Issue
59
Chain Reactions

- Director:Alexandre O. Philippe|
- Screenwriter:Alexandre O. Philippe|
- Distributor:Dark Sky Films|
- Year:2025
The challenge in making a documentary about a movie is accomplishing more than simply making people want to watch said movie.
When the film in question is The Texas Chain Saw Massacre, that’s an especially tall order. Tobe Hooper’s endlessly influential proto-slasher has been written about, analyzed, and dissected to death in the half-century since it was loosed onto the world, and yet it’s a testament to the house that Leatherface built that there’s still more to be said about it. It’s also a testament to documentarian/essayist Alexandre O. Philippe, whose engaging Chain Reactions succeeds in offering new perspectives on an old saw.
The setup couldn’t be more straightforward: five interviewees offer their thoughts on the film, with one chapter devoted to each and no cross-cutting between their segments. The subjects are actor Patton Oswalt, Japanese horror luminary Takashi Miike, Australian film critic Alexandra Heller-Nicholas, author Stephen King, and filmmaker Karyn Kusama, whose own resume includes the excellent (and underseen) psychological thriller The Invitation. Miike and Heller-Nicholas’ insights prove to be the most compelling, largely because of their international frames of reference on a uniquely American work of art.
Though it will be news to fans of Audition and Ichi the Killer that Miike “originally didn’t enjoy horror movies,” the story of his serendipitous first viewing of Chain Saw is truly a butterfly-effect moment. How many subsequent classics wouldn't exist if Hooper’s shoestring all-timer had never been made?
“Up until that point, movies had been something safe,” Miike adds of his experience seeing the film at 15. “For the first time, I felt that movies could be something dangerous.” (Anyone who’s seen his own work would agree, just as it’s difficult to take issue with Oswalt’s claim that The Texas Chain Saw Massacre is the “great movie title ever” — simply saying it aloud, he adds, feels like chewing on flesh.) That’s partly because Japanese horror is largely rooted in folklore, which has an established internal logic, whereas Leatherface’s exploits have none. There’s something desolate, even nihilistic, about Chain Saw that makes emerging from your first viewing of it especially fraught.
Most of Philippe’s prior work has likewise been about movies. 78/52 examines Psycho’s infamous shower scene, Lynch/Oz explores The Wizard of Oz’s influence on David Lynch, and the title of Kim Novak’s Vertigo, which premiered at the Venice Film Festival earlier this month, tells you everything you need to know about it. He doesn’t interject via voiceover or title cards, instead letting his subjects speak for themselves, but you get the sense that he’s also speaking through them.
Chain Reactions succeeds in offering new perspectives on an old saw.
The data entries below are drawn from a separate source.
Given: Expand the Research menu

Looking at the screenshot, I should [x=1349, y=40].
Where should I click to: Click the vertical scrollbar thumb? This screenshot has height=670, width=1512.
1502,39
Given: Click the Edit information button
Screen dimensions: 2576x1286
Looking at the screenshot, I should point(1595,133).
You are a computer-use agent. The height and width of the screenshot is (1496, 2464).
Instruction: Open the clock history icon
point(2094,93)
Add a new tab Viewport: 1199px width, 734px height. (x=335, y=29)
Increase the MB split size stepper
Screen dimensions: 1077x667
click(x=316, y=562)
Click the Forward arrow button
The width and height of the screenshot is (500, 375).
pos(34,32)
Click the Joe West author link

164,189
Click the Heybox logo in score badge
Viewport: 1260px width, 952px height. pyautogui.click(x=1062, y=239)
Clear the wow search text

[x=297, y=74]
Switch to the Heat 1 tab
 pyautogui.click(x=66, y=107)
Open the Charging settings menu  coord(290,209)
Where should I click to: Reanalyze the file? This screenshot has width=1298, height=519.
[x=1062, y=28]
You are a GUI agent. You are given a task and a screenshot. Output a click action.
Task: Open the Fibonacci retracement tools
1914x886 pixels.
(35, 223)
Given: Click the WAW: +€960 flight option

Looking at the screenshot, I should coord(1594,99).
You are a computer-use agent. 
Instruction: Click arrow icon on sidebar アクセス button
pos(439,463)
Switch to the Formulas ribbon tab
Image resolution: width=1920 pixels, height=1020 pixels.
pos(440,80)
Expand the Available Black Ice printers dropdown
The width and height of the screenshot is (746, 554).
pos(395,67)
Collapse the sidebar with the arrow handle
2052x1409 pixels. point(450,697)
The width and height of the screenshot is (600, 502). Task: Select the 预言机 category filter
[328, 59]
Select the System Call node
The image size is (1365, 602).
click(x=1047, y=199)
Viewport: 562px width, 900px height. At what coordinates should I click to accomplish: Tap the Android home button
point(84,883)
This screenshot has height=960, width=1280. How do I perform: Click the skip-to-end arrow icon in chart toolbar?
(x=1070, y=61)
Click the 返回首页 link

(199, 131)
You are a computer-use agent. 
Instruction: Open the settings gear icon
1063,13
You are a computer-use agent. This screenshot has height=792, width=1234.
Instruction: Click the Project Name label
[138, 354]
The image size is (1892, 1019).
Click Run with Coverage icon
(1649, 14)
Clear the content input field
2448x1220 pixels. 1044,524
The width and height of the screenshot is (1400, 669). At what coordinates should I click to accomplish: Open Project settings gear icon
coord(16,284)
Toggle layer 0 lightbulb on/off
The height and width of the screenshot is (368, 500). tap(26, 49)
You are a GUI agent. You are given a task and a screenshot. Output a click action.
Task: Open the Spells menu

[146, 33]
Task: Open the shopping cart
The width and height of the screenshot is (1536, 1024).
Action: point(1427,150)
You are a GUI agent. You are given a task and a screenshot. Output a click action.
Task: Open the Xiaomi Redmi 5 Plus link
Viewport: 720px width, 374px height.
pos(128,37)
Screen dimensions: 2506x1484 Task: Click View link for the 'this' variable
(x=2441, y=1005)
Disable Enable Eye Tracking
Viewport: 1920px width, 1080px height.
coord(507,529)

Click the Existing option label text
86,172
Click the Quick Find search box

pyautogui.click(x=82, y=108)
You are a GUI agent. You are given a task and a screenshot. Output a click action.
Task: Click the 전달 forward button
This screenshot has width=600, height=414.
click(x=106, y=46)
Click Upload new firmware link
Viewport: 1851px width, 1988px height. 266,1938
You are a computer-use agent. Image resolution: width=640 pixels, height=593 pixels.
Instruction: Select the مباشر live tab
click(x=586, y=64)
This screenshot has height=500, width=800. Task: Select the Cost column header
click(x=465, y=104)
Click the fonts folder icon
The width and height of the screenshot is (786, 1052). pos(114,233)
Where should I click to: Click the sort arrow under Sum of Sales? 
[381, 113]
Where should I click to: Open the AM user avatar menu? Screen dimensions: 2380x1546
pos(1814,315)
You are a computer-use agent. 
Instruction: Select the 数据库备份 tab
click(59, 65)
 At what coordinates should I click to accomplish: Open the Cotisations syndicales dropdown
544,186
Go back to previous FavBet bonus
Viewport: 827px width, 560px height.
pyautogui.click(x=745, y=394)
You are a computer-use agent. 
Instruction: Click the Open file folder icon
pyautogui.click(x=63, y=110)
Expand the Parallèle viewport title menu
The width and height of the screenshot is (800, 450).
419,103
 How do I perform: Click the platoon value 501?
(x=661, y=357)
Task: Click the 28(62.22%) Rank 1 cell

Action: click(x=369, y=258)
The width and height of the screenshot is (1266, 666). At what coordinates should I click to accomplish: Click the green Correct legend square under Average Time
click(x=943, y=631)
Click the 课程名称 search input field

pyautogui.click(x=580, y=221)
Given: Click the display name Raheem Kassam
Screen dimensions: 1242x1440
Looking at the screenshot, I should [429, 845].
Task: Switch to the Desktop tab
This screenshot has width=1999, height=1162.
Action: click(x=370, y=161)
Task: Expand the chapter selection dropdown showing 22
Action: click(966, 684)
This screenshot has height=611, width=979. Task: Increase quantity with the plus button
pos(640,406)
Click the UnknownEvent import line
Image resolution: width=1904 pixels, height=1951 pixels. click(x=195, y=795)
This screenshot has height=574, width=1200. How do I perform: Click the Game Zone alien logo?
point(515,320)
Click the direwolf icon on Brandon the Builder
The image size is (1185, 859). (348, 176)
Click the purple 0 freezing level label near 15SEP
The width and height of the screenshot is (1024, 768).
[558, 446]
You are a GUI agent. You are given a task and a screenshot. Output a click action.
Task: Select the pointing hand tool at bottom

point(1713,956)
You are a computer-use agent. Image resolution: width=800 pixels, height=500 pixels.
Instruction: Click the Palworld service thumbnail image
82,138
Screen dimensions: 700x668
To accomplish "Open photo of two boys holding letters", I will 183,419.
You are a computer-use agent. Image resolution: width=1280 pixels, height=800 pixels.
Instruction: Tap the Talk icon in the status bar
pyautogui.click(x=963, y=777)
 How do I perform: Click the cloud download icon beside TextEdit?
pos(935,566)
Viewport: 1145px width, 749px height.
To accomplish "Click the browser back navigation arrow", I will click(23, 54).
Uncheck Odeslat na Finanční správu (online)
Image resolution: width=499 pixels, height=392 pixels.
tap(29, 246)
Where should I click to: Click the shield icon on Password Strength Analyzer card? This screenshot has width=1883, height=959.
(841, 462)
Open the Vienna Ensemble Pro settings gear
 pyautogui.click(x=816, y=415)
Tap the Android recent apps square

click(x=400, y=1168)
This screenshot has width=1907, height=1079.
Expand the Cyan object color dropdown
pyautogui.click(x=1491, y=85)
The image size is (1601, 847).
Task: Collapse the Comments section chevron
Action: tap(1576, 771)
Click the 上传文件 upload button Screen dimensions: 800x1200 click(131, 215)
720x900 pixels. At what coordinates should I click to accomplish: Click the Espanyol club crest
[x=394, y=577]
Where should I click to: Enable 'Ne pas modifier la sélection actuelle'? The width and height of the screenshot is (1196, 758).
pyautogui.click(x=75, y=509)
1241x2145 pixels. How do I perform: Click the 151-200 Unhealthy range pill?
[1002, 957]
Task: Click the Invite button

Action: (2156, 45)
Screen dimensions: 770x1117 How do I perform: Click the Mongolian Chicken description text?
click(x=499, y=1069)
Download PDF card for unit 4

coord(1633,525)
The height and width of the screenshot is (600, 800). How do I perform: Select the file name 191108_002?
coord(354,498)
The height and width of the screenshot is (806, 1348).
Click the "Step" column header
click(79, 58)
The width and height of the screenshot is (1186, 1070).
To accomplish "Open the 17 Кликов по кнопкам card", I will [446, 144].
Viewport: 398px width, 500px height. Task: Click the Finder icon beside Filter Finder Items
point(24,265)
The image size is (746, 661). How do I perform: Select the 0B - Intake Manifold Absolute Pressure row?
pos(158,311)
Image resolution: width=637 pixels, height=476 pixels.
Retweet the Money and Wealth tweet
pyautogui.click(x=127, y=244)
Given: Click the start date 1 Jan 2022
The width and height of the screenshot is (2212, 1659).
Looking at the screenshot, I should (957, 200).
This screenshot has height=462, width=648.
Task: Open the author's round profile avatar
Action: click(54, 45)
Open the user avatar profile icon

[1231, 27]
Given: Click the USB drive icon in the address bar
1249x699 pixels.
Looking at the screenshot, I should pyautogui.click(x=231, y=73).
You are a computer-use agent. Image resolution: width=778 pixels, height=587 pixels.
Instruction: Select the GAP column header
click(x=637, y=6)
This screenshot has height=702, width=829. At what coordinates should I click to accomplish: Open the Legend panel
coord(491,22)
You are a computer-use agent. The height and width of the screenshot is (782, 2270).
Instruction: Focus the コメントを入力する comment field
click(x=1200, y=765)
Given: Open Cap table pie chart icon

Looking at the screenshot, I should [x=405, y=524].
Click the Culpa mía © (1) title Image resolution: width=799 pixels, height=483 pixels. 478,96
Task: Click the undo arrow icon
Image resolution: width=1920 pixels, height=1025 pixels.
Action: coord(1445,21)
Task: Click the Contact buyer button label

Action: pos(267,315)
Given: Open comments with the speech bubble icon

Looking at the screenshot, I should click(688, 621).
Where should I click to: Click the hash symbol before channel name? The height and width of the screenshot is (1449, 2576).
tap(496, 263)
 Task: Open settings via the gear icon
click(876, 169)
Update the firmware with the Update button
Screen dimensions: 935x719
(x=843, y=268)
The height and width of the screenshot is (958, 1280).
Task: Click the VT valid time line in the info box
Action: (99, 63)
There’s a kind of hangout quality to Chain Reactions, which has the easy feeling of a group of cinephiles gushing over a film that deserves nothing less, but there’s no shortage of insight. Take Heller-Nicholas’ observation that, growing up in Australia, the movie was the province of “friends’ older brothers” insofar as it was “very gendered and very forbidden for little girls.” But because she first saw it on a worn-out VHS tape that made the Texas landscape appear like that of Australia, she connected to it on a deeper level than she might have if she’d seen it on a pristine 16mm print.
Unspoken in this celebration is a sense of loss, however, as the often happenstance manner in which so many first discovered The Texas Chain Saw Massacre is increasingly rare. When nearly everything is instantly available to stream, there’s less opportunity for hard-to-find movies’ reputations to precede them while you wait for one of those scratchy VHS tapes to come back in stock at your local video store. Heller-Nicholas remembers hearing about the film long before she had a chance to watch it, giving it the feel of “something that you weren’t meant to see.” As great as recent classics like The Witch and Talk to Me might be, none of them evoke that same sense of danger.
Upon first seeing the abattoir of a house where most of the film takes place, one of the soon-to-be victims says it “looks like something out of a dream.” Fifty years later, that dream has been shared by countless viewers — only some of whom consider it a nightmare.